I’m trying to write a batched-gemm operator where each input has different shapes, following is a script I used for profiling and debugging:
import torch
import myop
import time
m = torch.tensor([100, 128, 20, 284, 89, 10, 82, 92, 10, 20, 30, 100, 128, 20, 284, 89, 10, 82, 92, 10, 20, 30,
100, 128, 20, 284, 89, 10, 82, 92, 10, 20, 30, 100, 128, 20, 284, 89, 10, 82, 92, 10, 20, 30])
k = torch.tensor([48, 256, 33, 92, 17, 520, 48, 256, 33, 92, 17, 520, 48, 256, 33, 92, 17, 520, 33, 92, 17, 520,
48, 256, 33, 92, 17, 520, 48, 256, 33, 92, 17, 520, 48, 256, 33, 92, 17, 520, 33, 92, 17, 520])
n = torch.tensor([200, 30, 17, 30, 200, 30, 17, 30, 200, 30, 17, 30, 200, 30, 17, 30, 200, 30, 17, 30, 200, 30,
200, 30, 17, 30, 200, 30, 17, 30, 200, 30, 17, 30, 200, 30, 17, 30, 200, 30, 17, 30, 200, 30])
A_arr = []
B_arr = []
C_arr = []
for mi, ni, ki in zip(m.tolist(), n.tolist(), k.tolist()):
A_arr.append(torch.rand(mi, ki).to(0))
B_arr.append(torch.rand(ki, ni).to(0))
C_arr.append(torch.rand(mi, ni).to(0))
A = torch.cat([_.view(-1) for _ in A_arr], 0)
B = torch.cat([_.view(-1) for _ in B_arr], 0)
C = torch.cat([_.view(-1) for _ in C_arr], 0)
torch.cuda.synchronize()
tic = time.time()
for _ in range(100):
for i in range(len(m)):
Ai = A_arr[i]
Bi = B_arr[i]
Ci = Ai @ Bi
torch.cuda.synchronize()
toc = time.time()
print(toc - tic)
tic = time.time()
for _ in range(100):
myop.multiple_gemm(A, B, C, m, n, k, False, False)
torch.cuda.synchronize()
toc = time.time()
print(toc - tic)
where myop
is a C++ extension I wrote which basically calls cublasSgemm
(non-transpose for both operands) operator for each (a, b, c) in the batch sequentially and only uses a single stream.
However, I found that myop’s execution time is longer than sequentially apply torch.matmul
in Python.

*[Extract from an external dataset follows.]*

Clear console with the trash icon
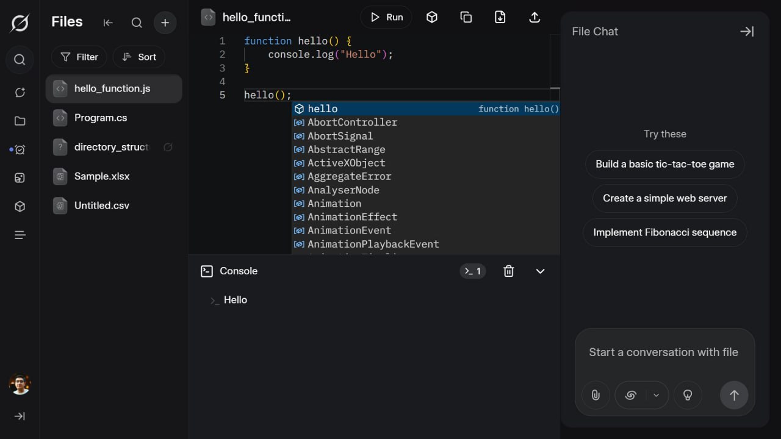The width and height of the screenshot is (781, 439). (508, 271)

To investigate the reason I use nsight-system to get more insights:
I found that PyTorch only triggers sgemm_32x32x32_NN_vec
kernel while myop
trigger multiple kinds of kernels including maxwell_sgemm_128_64_nn
and sgemm_32x32x32_NN_vec
, and I can confirm that both ways produce exactly the same result. I was wondering that what’s PyTorch behavior for GEMM on GPU, has it enabled some environment variable that might force cublas to not select kernel in the default way, etc?